Although I don’t necessarily mind the rectangular anomaly that is school pizza, my stomach is already grumbling for lunch, and I’m eager for class to get underway.
“Anything I need to know about this class?” I ask, following her into the room.
She shakes her head. “Nah. Not really. This is English with Mrs. Alexander. Her husband is stationed at Bragg. He’s a colonel, I think. Anyway, she’s real nice, but this is her last year, so don’t get too attached.” We take two seats next to each other in the front row. “You like to read?” she asks, and I remember she was reading Girl with a Pearl Earring while she waited for me in the office.
“I do,” I tell her, “but back home, on the farm, there wasn’t a lot of time for it. I mean, I read for my assignments and all, but there’s always a lot of work to do on a farm.” I don’t add that any free time I did get was usually spent playing chess with Zander.
“Oh,” she says. The disappointment in her voice makes me wish I had some literary point of reference to relate.
“What are you reading in here?” I ask.
“A Raisin in the Sun.”
My heart leaps since it’s something I’ve read. “Lorraine Hansberry, right? About the Younger family and the insurance check and trying to decide what to do with the money?”
“Yeah. That’s the one,” she says. “Have you read it?”
I nod. “And I loved it. What about you?”
Before she can answer, Mrs. Alexander appears at the front of the room, wearing a cheery sundress and a welcoming smile on her face.
“Ah! You must be Tess,” she exclaims, seeing me in the front of the room. “Welcome to Hopkins.
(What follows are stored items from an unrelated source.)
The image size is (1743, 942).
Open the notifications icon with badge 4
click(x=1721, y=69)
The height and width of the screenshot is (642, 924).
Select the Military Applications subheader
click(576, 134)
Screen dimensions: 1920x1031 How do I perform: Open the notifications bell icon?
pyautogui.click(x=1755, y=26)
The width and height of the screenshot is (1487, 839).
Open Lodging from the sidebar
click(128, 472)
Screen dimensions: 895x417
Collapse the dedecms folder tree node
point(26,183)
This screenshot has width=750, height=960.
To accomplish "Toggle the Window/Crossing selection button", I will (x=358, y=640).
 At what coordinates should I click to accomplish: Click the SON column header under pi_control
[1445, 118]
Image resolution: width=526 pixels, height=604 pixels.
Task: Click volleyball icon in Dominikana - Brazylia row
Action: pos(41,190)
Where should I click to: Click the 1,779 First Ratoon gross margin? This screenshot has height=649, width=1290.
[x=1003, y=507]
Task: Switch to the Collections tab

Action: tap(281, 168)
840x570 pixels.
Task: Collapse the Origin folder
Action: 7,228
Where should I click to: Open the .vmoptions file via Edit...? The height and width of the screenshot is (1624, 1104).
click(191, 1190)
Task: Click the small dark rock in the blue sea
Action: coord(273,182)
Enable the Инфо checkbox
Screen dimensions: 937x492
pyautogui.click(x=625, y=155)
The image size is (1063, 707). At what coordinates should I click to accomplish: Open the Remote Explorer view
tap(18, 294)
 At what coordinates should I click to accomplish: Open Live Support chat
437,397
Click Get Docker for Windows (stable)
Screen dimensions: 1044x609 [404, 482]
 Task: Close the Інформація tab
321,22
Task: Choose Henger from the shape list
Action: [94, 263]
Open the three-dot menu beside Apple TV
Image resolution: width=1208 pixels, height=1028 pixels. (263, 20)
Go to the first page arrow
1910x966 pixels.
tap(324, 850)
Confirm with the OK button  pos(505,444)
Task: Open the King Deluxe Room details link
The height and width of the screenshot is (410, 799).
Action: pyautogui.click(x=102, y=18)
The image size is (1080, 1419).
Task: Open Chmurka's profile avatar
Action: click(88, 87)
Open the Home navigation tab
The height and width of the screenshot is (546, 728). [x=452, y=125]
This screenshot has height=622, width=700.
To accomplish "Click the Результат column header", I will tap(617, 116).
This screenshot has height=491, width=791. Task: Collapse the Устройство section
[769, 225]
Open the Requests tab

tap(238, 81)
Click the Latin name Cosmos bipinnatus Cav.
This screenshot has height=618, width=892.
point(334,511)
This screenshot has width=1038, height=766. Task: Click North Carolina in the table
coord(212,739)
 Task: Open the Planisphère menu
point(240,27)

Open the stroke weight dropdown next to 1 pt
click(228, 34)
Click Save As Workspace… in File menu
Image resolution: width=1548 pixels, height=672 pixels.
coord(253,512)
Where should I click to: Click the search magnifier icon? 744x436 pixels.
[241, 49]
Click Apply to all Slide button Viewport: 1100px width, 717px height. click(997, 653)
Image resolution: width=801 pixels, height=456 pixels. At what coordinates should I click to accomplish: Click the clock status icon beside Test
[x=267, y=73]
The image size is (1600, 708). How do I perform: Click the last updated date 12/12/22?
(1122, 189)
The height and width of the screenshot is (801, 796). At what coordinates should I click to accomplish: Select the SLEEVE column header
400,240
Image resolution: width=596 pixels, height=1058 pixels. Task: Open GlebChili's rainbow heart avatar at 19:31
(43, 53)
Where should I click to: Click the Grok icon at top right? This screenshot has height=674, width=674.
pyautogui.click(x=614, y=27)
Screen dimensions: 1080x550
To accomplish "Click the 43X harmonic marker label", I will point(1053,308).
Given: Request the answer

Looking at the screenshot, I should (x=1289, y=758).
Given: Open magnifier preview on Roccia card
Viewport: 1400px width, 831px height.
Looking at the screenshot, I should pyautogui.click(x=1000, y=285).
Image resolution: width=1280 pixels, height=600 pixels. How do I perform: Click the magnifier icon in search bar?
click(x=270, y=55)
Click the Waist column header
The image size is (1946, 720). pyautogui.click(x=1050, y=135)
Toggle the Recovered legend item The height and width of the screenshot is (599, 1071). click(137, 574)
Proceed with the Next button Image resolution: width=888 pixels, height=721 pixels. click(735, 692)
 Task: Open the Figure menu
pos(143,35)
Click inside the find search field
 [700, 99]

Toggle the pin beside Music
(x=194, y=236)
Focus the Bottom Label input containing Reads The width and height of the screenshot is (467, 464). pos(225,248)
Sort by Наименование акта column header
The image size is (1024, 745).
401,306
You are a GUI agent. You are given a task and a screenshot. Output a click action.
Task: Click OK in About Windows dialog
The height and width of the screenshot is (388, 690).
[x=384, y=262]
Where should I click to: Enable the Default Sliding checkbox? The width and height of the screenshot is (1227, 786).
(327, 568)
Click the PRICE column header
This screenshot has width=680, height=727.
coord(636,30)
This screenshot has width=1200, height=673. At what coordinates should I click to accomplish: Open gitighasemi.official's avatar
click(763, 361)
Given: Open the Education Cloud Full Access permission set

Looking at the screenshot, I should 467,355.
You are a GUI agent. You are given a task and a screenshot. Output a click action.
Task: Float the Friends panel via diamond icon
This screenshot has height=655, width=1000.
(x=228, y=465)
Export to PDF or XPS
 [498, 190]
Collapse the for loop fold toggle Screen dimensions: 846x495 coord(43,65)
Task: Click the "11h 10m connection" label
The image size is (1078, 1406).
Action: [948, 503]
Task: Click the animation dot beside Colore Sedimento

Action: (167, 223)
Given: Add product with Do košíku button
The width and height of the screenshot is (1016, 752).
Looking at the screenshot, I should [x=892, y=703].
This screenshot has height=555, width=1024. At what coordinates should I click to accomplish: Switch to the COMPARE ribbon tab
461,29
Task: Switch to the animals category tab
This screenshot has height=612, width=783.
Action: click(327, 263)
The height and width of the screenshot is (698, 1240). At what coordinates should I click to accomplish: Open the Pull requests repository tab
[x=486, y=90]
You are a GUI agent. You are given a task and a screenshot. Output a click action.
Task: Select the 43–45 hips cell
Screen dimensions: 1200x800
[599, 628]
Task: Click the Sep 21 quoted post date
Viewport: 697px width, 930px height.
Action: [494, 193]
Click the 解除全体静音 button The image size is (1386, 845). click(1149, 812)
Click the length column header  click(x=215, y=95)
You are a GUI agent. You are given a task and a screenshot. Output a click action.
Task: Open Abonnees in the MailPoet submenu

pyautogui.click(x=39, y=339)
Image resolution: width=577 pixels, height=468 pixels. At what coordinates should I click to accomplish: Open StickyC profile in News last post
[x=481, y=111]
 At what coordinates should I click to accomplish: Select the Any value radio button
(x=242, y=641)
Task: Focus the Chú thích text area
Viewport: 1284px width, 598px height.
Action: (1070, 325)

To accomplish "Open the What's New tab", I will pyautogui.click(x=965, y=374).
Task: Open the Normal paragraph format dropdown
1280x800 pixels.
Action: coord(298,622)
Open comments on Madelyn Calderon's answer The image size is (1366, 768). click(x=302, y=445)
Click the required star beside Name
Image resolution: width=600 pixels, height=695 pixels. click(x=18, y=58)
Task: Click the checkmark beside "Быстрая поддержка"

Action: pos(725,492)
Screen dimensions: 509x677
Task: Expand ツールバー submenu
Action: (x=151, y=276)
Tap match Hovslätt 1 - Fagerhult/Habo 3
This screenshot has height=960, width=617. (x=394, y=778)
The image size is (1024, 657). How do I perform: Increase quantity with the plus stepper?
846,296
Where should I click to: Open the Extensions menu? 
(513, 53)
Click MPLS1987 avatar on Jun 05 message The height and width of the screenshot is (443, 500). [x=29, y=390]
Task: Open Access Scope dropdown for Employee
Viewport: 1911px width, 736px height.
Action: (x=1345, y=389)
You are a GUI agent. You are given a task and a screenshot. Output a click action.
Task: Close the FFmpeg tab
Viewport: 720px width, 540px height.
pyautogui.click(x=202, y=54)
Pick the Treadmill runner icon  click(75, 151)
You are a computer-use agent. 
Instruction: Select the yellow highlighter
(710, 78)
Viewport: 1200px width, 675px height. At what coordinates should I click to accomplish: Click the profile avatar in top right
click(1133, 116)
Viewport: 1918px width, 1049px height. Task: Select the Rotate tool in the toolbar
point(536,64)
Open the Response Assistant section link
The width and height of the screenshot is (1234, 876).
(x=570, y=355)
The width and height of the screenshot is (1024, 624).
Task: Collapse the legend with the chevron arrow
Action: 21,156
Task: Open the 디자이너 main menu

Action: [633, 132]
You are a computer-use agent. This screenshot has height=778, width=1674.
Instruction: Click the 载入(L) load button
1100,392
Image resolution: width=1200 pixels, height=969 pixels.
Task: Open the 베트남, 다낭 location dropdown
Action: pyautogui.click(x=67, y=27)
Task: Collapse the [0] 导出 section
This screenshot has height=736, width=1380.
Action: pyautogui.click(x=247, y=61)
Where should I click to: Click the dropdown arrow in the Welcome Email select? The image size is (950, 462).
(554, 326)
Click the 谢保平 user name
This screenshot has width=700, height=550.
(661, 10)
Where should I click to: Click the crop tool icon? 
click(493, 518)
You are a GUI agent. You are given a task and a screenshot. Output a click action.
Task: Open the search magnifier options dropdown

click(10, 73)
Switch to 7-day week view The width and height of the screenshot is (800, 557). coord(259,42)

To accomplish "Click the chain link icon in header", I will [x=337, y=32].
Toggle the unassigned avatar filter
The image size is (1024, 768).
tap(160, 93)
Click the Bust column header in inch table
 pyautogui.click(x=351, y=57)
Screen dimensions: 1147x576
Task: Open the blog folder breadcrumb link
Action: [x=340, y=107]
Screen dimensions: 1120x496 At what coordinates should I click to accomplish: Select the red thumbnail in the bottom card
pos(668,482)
I’m glad you’ve met Leonetta.” She gives her a wink. “How’s your day been so far?”
It’s easy to understand why Leonetta likes her, and I admit, to both her and myself, my day’s been fine.
“Well, let me get you set up with our anthology,” she calls over her shoulder as she scoots down an aisle to the back of the room, her head of corkscrew curls bouncing with every step. “The rest of you turn to page 191, and we’ll pick up where we left off Friday, discussing the symbolism of Mama’s plant.”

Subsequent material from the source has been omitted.